Arcania - Gothic 4

Il mancato rilancio di una serie.

Definire "travagliate" le vicende del marchio Gothic vuol dire usare un eufemismo. Dopo aver stregato i giocatori con la trama e le ambientazioni dei primi due capitoli, si è poi passati a quella collection di errori di programmazione che prende il nome di Gothic III , capace di scoraggiare anche il più fedele degli appassionati.

Dopo che i Piranha Bytes hanno deciso di proseguire per la propria strada creando con Risen un quarto capitolo non ufficiale, che qui in redazione non ha convinto, JooWood ha affidato a Spellbound il compito di dare nuovo lustro al nome di Gothic con un titolo che fosse all'altezza dei primi due capitoli.

Il problema di Arcania: Gothic IV nasce proprio qui, in partenza: la grandissima paura di sbagliare ha probabilmente portato gli sviluppatori ad arroccarsi su posizioni ormai consolidate, ripescando meccaniche di gioco viste e riviste, senza tentare di proporre qualcosa di innovativo.

La storia del nostro alter-ego inizierà su una piccola isola, che funge da "zona tutorial" per imparare a muoversi nel mondo di Arcania, per poi spostarsi progressivamente in ambientazioni sempre più vaste, in un susseguirsi di colpi di scena che vi porteranno a incrociare il vostro cammino con i personaggi già conosciuti nel precedente capitolo.

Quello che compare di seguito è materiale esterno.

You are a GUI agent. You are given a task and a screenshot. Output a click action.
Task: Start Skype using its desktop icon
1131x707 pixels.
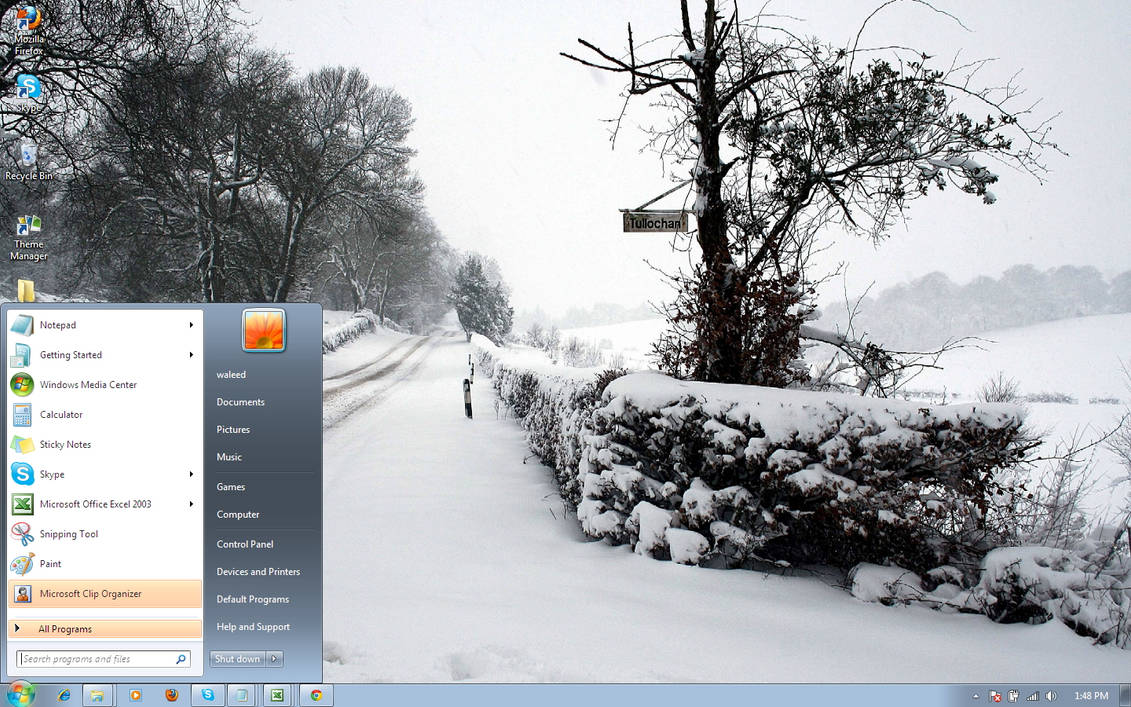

Il mondo di Arcania - Gothic 4.

L'impatto iniziale è piacevole: il mondo intorno a voi è coloratissimo, dettagliato, vivo e fortunatamente non si notano bug o difetti di particolare rilievo. Certo, le vostre capacità di movimento sono così limitate che sembra di stare sui binari, e la struttura di gioco "parla con tizio-uccidi/recupera oggetto-parla nuovamente con tizio-passa allo step successivo" non vincerà il premio per l'idea più innovativa dell'anno, ma tutto sommato possiamo chiudere un occhio visto che siamo nei primi minuti della trama, sperando che le cose cambino col procedere dell'avventura.

Anche il meccanismo di avanzamento del personaggio non brilla per originalità: del tutto assenti le classi, sarete voi a scegliere se specializzarvi nel combattimento corpo a corpo, in quello a distanza o in una scuola magica (ce ne sono tre: fuoco, acqua e luce).

Non potrete scegliere quali caratteristiche fisiche aumentare direttamente, avrete solo alcuni punti di avanzamento da distribuire nelle poche specializzazioni disponibili; il problema è che la crescita del personaggio, che dovrebbe essere uno dei momenti più gratificanti del gioco, non dà le sensazioni che è lecito aspettarsi da un gioco di ruolo.